To do
(1) Answer these questions from the passage on patient safety:
(a) Which three prominent harms to patients has health care tended to focus on?
(b) What was the early focus in aviation?
(c) Where is more care increasingly being delivered?
(2) Carry the passage on patient safety forward from its last sentence.

Source text
Furthermore, safe care is a moving target. What might be deemed safe in one context may be considered unsafe in another and trade-offs are frequently made, particularly in emergency settings. What we think to be unavoidable today may be avoidable in the future through more reliable care systems. What in some situations is an unfortunate side effect of treatment may be avoidable harm in other situations.

In addition to all of this, patient safety is something that has to be assured day by day, clinical interaction by clinical interaction and, increasingly, with more care being delivered in people's own homes, remotely.

In the words of Don Berwick: 'Even though hazards in care cannot be eliminated, harms to patients can be and should be reduced continually, everywhere and forever. The fight for safety is a never-ending struggle against entropy, engaged tirelessly and with focus against an enemy that continually emerges and re-emerges.'

Increasingly it is recognised that there is a natural evolutionary cycle in industries that work to improve safety. Initially, the reaction is to respond to the highly visible forms of harm. Just as the early focus in aviation was on reducing common mechanical failure where simple checks and maintenance can prevent errors occurring, in health care we have tended to focus on the most prominent harms to patients – MRSA, falls, pressure ulcers – where relatively simple interventions at the point of care reduce the likelihood of harm.

However, just as aviation moved to more sophisticated methods for reducing risk – anticipatory approaches, communications and human factors training to create safer conditions – so too must healthc are move beyond a focus on specific harms to creating a context for safe care. The Danish safety academic Eric Hollangel refers to this as moving from 'safety 1' to 'safety 2'.

[Stored records]
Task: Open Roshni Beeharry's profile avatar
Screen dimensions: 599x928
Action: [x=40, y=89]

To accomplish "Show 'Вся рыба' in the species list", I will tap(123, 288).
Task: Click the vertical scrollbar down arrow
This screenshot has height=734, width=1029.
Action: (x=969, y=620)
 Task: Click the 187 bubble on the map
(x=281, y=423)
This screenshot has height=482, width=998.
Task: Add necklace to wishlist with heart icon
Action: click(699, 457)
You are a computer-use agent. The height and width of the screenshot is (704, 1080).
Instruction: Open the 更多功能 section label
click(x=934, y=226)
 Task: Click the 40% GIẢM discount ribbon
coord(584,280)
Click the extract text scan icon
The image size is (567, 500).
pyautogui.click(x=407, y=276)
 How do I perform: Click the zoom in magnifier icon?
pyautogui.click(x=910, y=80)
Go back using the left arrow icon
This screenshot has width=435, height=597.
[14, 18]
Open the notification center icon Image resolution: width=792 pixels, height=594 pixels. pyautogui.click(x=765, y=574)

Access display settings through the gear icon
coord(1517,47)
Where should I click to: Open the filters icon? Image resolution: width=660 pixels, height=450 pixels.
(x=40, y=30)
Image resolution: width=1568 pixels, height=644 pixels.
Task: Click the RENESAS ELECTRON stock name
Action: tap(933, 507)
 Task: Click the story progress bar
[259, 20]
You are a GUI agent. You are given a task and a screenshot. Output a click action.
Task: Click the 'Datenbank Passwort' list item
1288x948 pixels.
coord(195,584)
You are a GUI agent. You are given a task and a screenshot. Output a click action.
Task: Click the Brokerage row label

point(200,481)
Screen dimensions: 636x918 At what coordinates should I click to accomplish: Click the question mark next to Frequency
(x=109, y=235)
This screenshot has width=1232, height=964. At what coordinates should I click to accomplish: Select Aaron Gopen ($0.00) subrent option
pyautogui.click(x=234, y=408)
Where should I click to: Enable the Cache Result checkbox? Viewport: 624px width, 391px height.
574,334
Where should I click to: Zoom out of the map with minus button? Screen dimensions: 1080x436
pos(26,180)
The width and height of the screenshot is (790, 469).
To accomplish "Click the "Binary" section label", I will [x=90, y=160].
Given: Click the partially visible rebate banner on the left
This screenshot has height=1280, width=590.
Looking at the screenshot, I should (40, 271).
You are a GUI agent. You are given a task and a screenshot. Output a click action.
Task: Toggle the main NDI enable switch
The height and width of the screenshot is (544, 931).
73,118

Answers for the tasks
(1)
(a) MRSA, falls and pressure ulcers.
(b) Reducing common mechanical failure.
(c) In people's own homes, remotely.

(2)
This shift can be seen in the work of the Foundation as we have moved from supporting reliable implementation of evidence-based interventions through our Safer Patients Initiative to reduce specific areas of harm, to a proactive approach that anticipates where systems may fail and putting in place systems that would mitigate this.

We have two main planks to this work. First, our Safer Clinical Systems programme, which tests a range of proactive techniques for identifying where the common hazards lie in clinical pathways. Teams have found the more systematic approach to diagnosing problems enlightening, enabling them to see where errors stem from and therefore treat the cause not the symptom.

Secondly, our work to measure and monitor patient safety sets out the need to move beyond measuring past harm as this is, ultimately, no indicator of the future. We’re expanding the focus to include process reliability, monitoring of factors affecting day-to-day operations, approaches to increase anticipation and preparedness and using all this intelligence in an integrated way. Our practical guide provides suggestions on how to put this approach into practice and we will be moving into the testing phase later this year.

We will continue to share our lessons, insights and tools emerging from this work through our patient safety resource centre.

As trusts consider whether they are ready to ‘Sign up to safety’ I urge them to consider first where they are on the safety journey. Are you at safety 1 or safety 2? Are you still facing the challenge of reducing the big areas of avoidable harm or are you starting to consider what it would mean to build a safety system in your organisation?

To conclude with a final observation from Don Berwick:

'The NHS in England can become the safest health care system in the world. That will require unified will, optimism, investment, and change. Everyone can and should help. And, it will require a culture firmly rooted in continual improvement. Rules, standards, regulations and enforcement have a place in the pursuit of quality, but they pale in potential compared to the power of pervasive and constant learning'.